Alexander X. Douglas, philosophe,  qui semble avoir beaucoup étudié Spinoza et vient de publier "la philosophie de la monnaie", nous rappelle les idées principales de René Girard pour mieux réfuter celles de Hayek.

[traduction abrégée de l'article, les accentuations sont miennes]

Accepter la pensée de René Girard c'est comprendre pourquoi les politiques économiques échouent à résoudre les problèmes économiques


"Girard a commencé par étudier le désir humain. et il en est arrivée à la conclusion qu'au-delà de la satisfaction des besoins de base, le désir était mimétique. Pour lui, chaque personne désire la même chose qu'une autre que l'on peut alors considérer comme un modèle pour la première. Peut importe qu'il existe d'autres biens même s'ils sont équivalents en termes d'utilité ou en dehors des désirs du modèle lui-même.
Quand deux sujets désirent la même chose cela mène invariablement à la violence.

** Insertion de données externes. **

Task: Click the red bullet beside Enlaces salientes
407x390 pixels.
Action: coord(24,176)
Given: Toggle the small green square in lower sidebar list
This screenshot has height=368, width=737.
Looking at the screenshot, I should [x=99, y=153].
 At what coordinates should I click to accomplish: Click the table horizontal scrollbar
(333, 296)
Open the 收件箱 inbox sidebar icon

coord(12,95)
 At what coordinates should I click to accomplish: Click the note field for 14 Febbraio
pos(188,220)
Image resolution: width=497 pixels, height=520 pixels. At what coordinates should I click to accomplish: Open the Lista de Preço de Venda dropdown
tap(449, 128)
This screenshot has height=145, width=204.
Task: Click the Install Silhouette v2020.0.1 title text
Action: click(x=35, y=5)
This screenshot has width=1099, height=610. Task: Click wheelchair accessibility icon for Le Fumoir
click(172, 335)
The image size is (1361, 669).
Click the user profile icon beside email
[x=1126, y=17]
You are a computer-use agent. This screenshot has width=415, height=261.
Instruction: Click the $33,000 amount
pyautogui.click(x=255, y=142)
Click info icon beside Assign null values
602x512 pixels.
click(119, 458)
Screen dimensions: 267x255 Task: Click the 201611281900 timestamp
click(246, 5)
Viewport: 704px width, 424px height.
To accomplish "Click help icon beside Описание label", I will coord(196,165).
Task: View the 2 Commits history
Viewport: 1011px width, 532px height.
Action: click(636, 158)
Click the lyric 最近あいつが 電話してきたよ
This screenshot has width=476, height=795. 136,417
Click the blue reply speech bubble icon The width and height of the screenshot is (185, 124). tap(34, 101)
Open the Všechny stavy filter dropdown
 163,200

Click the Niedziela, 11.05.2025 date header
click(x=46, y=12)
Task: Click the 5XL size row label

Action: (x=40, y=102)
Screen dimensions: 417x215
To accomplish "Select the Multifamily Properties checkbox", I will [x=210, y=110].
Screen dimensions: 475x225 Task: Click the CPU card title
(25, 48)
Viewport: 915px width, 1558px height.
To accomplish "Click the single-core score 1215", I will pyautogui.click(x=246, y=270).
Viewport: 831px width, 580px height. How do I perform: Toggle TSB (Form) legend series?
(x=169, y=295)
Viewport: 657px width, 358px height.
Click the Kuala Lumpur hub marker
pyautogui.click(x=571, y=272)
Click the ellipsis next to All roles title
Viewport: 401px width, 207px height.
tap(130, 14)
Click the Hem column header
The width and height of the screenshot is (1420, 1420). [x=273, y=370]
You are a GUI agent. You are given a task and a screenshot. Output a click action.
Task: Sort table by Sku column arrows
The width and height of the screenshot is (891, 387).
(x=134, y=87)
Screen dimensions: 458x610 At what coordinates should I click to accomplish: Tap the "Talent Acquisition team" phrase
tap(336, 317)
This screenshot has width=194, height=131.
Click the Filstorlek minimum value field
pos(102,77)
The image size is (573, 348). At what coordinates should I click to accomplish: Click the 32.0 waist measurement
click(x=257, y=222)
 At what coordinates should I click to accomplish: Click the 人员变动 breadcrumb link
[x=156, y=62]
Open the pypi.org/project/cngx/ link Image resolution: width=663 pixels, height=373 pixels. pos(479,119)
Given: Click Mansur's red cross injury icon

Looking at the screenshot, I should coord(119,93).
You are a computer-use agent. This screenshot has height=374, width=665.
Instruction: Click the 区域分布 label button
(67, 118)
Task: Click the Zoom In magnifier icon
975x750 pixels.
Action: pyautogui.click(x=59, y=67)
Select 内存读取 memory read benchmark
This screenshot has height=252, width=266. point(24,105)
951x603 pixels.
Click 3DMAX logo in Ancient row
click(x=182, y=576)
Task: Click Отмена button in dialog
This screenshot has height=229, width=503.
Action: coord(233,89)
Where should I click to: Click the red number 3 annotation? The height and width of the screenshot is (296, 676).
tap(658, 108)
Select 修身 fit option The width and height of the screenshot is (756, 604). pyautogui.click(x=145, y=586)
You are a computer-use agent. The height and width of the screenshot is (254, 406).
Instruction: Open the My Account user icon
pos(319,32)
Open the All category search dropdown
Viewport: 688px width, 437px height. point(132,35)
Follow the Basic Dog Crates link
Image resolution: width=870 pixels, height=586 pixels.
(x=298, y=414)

Les économistes expliquent les ruptures de stock par l'incapacité du prix à monter jusqu'à ce que la demande égale l'offre. La convergence des désirs selon Girard explique les pénuries. Girard montre que le désir augmente tellement que la pénurie est convertie en une rivalité obsessionnelle qui en devient violente.
La rareté au milieu de l'abondance [la viande est de plus en plus chère et les machines numériques le sont de moins en moins], l'incapacité des groupes humains à faire les meilleurs choix qui se révéleraient positifs pour la société prise dans son ensemble [lutte contre le réchauffement climatique par ex] sont des énigmes pour les économistes. A l'inverse, la théorie de Girard nous permet de les comprendre. Les modèles économiques partent de l'hypothèse que le système tend à l'équilibre. En se basant sur la pensée de Girard on comprend bien que le système social économique est dans une dynamique non linéaire ; les points importants sont les points d'attraction non les points d'équilibre.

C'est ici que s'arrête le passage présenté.